Filme sobre garoto que vive mais no mundo virtual do que no real, além de bem dirigido e interpretado, reflete realidade atual de muitas pessoas.
“Para os seres atentos, o mundo é um só”.
Heráclito
Nunca se viu tempo onde essa frase fizesse maior sentido do que o presente, onde as tecnologias virtuais gradativamente proporcionam (ou causam?) mudanças de aspecto extraordinário em nossa sociedade.
Ben apenas é uma das muitas pessoas que, infelizes com a própria realidade, se apegam a esse mundo virtual deixando em segundo plano suas legítimas vivências. “Ben X” fala sobre Ben e seu grau de envolvimento com o jogo Archlord e os desdobramentos implicados pelo mesmo em seu cotidiano, somados com o que o torna ainda mais desigual perante aos outros: a síndrome de Asperger, uma espécie mais leve de autismo.
A premissa por si só, que já é genial, quando inserida no roteiro e direção visionários de Nic Balthazar é levada a proporções fantásticas. O roteiro de Balthazar é complexo, porém guiado de forma branda e muito bem resolvida. As questões levantadas por sua narrativa vão desde o amplamente discutido conceito da virtualidade contra a realidade até a abnegação do ser ao seu “eu - próprio”, quando sugere o descarnamento de Ben perante a ficcionalidade de seu jogo.

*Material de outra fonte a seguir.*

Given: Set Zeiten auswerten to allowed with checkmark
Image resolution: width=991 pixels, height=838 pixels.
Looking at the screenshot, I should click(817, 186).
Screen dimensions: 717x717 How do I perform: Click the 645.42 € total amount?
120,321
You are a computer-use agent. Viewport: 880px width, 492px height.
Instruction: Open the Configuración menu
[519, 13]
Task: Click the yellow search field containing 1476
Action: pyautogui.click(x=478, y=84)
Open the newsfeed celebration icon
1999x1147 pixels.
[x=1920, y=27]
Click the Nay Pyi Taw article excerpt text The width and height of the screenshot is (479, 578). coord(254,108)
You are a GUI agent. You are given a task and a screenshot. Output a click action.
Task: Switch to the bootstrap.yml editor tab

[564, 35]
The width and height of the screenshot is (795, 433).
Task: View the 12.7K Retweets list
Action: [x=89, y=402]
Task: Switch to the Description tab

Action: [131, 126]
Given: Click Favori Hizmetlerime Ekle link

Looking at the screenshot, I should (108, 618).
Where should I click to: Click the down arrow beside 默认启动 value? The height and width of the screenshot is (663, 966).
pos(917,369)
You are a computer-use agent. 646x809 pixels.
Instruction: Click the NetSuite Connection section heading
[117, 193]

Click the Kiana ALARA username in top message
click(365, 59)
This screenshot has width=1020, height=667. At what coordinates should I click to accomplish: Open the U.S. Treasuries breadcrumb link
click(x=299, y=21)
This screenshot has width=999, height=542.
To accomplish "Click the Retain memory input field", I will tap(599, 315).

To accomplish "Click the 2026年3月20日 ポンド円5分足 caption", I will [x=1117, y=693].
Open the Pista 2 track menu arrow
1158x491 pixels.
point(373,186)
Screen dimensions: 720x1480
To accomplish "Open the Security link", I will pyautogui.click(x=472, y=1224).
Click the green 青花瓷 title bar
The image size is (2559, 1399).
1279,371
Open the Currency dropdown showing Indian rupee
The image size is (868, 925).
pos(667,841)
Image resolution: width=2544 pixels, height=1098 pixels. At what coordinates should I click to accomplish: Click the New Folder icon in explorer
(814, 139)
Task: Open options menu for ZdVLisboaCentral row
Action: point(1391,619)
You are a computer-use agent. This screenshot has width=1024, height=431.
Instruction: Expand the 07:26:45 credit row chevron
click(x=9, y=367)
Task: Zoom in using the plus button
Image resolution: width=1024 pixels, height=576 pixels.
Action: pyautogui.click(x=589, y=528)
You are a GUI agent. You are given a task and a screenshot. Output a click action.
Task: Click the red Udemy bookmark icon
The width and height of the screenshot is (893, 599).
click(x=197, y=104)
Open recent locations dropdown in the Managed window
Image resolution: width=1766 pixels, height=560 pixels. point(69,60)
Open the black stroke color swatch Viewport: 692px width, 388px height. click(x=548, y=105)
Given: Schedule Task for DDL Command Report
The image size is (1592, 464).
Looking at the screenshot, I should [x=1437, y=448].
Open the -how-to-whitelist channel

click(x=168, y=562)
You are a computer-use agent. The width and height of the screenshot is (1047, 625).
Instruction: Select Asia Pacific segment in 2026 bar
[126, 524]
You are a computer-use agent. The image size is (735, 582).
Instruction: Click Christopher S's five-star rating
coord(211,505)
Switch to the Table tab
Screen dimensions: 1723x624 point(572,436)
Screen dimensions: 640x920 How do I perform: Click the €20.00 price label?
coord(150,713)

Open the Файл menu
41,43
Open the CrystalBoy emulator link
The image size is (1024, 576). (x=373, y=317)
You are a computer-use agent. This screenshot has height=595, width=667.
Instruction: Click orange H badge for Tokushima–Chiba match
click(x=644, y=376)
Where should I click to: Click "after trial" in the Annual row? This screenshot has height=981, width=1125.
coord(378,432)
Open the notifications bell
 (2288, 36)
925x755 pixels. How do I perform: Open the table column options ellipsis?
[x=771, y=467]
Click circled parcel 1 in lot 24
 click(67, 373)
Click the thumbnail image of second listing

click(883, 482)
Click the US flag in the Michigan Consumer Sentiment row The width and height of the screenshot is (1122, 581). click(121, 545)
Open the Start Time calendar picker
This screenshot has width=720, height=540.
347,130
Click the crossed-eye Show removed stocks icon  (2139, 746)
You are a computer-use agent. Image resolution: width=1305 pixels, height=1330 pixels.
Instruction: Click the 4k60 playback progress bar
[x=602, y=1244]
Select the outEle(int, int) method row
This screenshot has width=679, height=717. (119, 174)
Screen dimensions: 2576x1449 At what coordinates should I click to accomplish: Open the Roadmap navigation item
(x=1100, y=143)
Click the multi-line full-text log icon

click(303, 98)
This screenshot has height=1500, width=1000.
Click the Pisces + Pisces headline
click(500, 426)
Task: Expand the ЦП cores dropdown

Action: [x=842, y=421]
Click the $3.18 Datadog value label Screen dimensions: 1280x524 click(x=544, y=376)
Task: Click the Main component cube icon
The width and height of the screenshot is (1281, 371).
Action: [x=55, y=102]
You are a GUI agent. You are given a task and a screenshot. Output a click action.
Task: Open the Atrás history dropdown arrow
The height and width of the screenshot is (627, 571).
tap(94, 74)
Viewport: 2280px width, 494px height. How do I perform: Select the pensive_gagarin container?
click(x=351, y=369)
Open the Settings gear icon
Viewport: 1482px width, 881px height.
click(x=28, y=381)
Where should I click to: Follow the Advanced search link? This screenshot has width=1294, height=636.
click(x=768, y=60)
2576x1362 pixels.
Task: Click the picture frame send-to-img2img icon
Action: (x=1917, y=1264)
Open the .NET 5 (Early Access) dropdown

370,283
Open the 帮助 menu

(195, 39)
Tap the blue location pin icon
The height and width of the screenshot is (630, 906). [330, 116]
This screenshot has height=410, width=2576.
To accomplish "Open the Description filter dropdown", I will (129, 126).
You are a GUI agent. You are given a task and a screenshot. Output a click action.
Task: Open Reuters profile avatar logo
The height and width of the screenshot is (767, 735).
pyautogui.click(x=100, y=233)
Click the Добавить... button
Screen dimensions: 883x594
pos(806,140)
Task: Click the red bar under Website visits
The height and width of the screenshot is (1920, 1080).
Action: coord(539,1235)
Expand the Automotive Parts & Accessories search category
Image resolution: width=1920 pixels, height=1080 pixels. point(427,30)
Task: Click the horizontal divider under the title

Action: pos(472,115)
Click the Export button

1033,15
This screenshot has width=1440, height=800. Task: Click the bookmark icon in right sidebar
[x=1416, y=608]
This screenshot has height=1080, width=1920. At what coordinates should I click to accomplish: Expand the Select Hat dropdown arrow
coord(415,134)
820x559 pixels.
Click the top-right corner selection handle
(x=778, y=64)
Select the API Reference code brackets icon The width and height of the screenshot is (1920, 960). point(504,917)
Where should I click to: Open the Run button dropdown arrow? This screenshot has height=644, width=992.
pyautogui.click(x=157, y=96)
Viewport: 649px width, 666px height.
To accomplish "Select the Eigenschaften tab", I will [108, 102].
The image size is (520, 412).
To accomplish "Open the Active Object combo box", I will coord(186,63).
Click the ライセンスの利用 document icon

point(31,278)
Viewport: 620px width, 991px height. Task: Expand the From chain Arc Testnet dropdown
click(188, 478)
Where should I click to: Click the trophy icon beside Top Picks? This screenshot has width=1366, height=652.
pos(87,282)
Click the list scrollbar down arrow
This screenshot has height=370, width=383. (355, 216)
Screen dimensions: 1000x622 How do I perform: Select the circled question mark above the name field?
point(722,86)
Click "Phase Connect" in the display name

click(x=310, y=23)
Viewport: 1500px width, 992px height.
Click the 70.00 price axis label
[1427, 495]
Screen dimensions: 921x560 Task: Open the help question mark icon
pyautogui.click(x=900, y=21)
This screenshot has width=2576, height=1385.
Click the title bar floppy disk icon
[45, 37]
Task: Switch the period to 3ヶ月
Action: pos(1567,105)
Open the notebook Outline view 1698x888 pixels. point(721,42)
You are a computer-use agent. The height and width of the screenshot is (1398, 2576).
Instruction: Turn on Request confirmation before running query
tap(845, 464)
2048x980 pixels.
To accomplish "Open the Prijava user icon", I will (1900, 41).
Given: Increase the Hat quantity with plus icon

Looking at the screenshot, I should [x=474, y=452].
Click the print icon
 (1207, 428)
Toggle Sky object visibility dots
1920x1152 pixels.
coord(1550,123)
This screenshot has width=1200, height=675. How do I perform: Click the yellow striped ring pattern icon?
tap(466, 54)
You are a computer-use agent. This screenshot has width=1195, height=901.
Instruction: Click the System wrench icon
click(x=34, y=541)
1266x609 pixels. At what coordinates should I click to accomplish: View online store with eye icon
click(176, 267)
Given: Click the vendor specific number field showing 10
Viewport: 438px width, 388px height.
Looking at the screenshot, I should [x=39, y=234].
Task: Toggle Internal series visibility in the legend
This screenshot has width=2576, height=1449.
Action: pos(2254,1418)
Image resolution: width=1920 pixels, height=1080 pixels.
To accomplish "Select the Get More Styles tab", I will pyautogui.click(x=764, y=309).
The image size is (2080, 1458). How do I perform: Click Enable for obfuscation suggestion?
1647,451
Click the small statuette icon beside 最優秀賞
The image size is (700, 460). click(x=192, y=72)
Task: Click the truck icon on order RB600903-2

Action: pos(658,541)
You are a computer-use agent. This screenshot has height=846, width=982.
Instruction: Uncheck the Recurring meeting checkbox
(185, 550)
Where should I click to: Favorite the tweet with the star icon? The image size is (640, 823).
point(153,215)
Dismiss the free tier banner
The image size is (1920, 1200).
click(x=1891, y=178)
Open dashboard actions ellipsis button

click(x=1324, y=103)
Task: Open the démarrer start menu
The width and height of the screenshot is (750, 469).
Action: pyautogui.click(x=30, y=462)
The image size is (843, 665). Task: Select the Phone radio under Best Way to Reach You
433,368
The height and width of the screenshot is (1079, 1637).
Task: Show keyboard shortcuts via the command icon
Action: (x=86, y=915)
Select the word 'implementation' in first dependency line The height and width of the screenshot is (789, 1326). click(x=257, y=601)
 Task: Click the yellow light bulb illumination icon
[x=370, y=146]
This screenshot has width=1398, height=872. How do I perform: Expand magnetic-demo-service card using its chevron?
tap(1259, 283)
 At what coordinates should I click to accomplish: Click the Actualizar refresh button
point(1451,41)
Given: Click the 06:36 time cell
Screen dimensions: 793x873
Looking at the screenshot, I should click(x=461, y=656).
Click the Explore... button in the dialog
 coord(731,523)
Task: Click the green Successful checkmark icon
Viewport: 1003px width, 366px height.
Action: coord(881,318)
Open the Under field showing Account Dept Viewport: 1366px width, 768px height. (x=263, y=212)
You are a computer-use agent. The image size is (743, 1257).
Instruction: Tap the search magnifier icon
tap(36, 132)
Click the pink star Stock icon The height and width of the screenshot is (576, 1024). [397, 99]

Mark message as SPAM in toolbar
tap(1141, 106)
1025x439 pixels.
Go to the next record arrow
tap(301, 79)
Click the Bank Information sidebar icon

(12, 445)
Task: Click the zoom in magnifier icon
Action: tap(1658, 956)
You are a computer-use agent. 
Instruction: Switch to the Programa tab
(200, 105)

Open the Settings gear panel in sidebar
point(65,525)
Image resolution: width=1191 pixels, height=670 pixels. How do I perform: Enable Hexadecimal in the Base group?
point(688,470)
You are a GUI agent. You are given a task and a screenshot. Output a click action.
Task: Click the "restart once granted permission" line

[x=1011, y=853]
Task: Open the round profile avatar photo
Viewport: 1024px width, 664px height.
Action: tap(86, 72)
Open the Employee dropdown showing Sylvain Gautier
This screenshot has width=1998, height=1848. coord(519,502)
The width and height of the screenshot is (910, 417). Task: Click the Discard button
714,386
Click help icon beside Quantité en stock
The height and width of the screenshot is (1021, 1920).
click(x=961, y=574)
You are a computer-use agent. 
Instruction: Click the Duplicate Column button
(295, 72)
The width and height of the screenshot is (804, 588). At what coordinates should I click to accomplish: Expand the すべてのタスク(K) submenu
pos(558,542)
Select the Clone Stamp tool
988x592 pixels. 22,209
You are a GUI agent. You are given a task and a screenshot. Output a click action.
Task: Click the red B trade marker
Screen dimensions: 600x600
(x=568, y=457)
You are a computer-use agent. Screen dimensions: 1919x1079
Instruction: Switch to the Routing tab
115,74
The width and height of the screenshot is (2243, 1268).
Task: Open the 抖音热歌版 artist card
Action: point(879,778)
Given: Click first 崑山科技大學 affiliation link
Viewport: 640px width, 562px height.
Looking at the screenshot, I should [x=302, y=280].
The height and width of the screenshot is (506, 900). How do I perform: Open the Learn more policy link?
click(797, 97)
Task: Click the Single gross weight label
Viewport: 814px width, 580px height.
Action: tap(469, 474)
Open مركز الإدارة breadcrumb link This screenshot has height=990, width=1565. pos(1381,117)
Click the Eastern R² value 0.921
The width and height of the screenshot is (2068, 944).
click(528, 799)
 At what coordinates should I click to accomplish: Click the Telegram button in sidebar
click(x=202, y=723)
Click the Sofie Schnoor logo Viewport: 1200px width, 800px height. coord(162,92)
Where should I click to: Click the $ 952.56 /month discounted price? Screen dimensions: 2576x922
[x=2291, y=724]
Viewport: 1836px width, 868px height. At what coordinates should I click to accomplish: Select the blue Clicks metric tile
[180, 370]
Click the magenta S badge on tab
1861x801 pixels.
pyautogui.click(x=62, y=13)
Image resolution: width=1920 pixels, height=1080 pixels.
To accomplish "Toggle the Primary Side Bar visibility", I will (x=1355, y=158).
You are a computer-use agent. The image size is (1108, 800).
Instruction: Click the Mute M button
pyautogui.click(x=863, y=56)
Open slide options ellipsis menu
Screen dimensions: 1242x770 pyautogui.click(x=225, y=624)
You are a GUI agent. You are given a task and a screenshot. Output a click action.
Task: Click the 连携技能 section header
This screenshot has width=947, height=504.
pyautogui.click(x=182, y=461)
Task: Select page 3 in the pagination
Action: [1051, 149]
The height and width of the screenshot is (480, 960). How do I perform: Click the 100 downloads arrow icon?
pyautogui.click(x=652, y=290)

Greg Timmermans, o intérprete de Ben, desenvolve seu personagem de forma brilhante e coesa, e deixa em evidência juntamente com o trabalho de Balthazar as dificuldades enfrentadas por seu personagem, dada sua condição. Ben já seria um pária por viver fantasiando seu dia-a-dia, e isso somado à síndrome que o afeta gera incompreensão por parte de seus colegas de escola, o que provoca conseqüências extremamente lamentáveis.
Se for difícil para o espectador compreender as ações de Ben, basta analisar a febre que causa jogos como “Second Life” ou mesmo os semelhantes ao Archlord (que realmente existe), como “World of Warcraft” e “Ragnarok”. O jogador vive uma outra realidade e passa a se relacionar com outros jogadores, a fazer amigos e compartilhar experiências, porém muitas vezes sem nunca ver ou falar diretamente com a outra pessoa. Essa possibilidade muitas vezes causa o afastamento da pessoa de sua realidade, e com Ben isso é potencializado também por sua condição psicológica.
Em sua direção Balthazar se arrisca e inova, ao utilizar uma técnica chamada Machimina (híbrido de machine cinema, ou cinema maquínico), que consiste na utilização de atores criando interpretações para personagens virtuais do jogo Archlord. Toda a seqüência inicial de “Ben X” e diversas outras de grande importância para a trama são geradas através dessa técnica, o que em nenhum momento torna o filme enfadonho ou causa estranheza. Da forma com que são inseridos e dispostos na história, são de fundamental importância, como na cena onde Ben divaga sobre a facilidade com que um personagem pode ganhar os atributos físicos que seu criador desejar, enquanto se olha no espelho e analisa sua própria fisionomia, com certo desgosto. Uma outra opção do diretor que é acertada, a de trabalhar com depoimentos dos personagens secundários que vez ou outra interrompem sua narrativa, gera expectativa ao público que espera saber qual a utilidade de tais cenas para o filme. Se por vezes os comentários são repetitivos e o recurso não seja inovador, o todo e principalmente o desfecho da trama compensam essas pequenas seqüências.
O que assusta, e pode causar certas crises de consciência ao espectador de “Ben X” diz respeito à forma com que nós vivemos nossas realidades. Estou escrevendo esse texto fazendo o uso de uma tecnologia virtual, não palpável. E você leitor, faz parte da mesma realidade, lendo os mesmos escritos através desse meio cibernético. O filme aqui analisado, por mais que supostamente seja baseado em fatos, é irreal, fictício, assim como o cinema (salvando a produção documental, porém não em sua totalidade). Estaríamos por tanto vivendo um simulacro, onde o real fica em segundo plano pelo tempo necessário para que se viva a realidade de outrem.
Como se pode então criticar Ben ou outras pessoas por recusar o real e se apegar tanto no virtual sendo que nós próprios, aficionados a um meio em comum, o cinema, deixamos de lado nossa realidade para cultuar algo não concreto? Existem muitas teses que responderiam essa questão através de diversas perspectivas, porém não se faz necessário expressar minha opinião própria a respeito, já que cabe a cada um, quando o interesse existir, refletir sobre as razões que o faz despregar-se de seu “eu próprio” para viver o fascinante ficcional do cinema.